Fans at Wimbledon tennis tournament were told not to take photos in Meghan Markle's direction after she made a surprise appearance to see her friend Serena Williams on Court 1 last week.
The 37-year-old's body guards reportedly told people who were there to watch the tennis not to take pictures of her so she could 'engage with people rather than camera phones.'
The Duchess of Sussex went to the tennis with her pals Lindsay Roth, who was tipped to be her maid of honour until she decided against having one, and Genevieve Hillis, who co-hosted Meghan's baby shower with Serena Williams.
Spectator Sally Jones was approached by Meghan's security and warned about taking photos in the Duchess' direction. Up until that point she had no idea Meghan was there.

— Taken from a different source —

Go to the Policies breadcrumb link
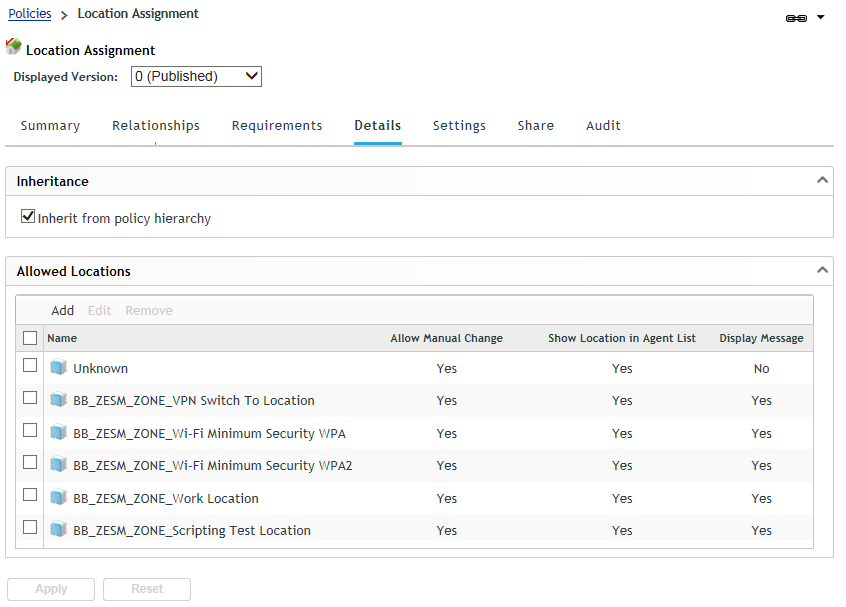 click(30, 14)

Sally told the Daily Mail the Duchess was 'clearly looking around looking to see who was looking at her', adding: ‘Harry and Meghan see themselves more as A-list celebrities rather than royals carrying out their duties. It's control-freakery'.
It's also been reported that Meghan and her friends had as many as 40 seats surrounding them, taking up four rows of the stand, while people queued outside to see the hotly-anticipated match.

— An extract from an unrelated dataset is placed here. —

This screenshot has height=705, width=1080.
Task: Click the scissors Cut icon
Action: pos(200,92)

The controversy comes after Harry and Meghan held a private christening for Archie Harrison Mountbatten-Windsor over the weekend, with only a few photos shared with the public and the names of his godparents kept secret.
Royal watchers are starting to comment that Duke and Duchess of Sussex should accept that their Royal status means they have to share parts of their lives with the public.
'A private capacity, at Wimbledon? This is so ridiculous. It's rankly hypocritical and they're not private people, they're the Duke and Duchess of Sussex. If you want to be private, go back to America and live privately,' said Piers Morgan on Good Morning Britain.
While Location, Location, Location presenter Kirstie Allsopp Tweeted that Meghan was 'bloody lucky' to have the privileges she does.
Although normally made public in other Church of England baptisms, the official baptism certificate for baby Archie won't be made available to the public. This means the names of his godparents may never be known.
In contrast, the Duke and Duchess of Cambridge gave the media full access to the christenings of all three of their children.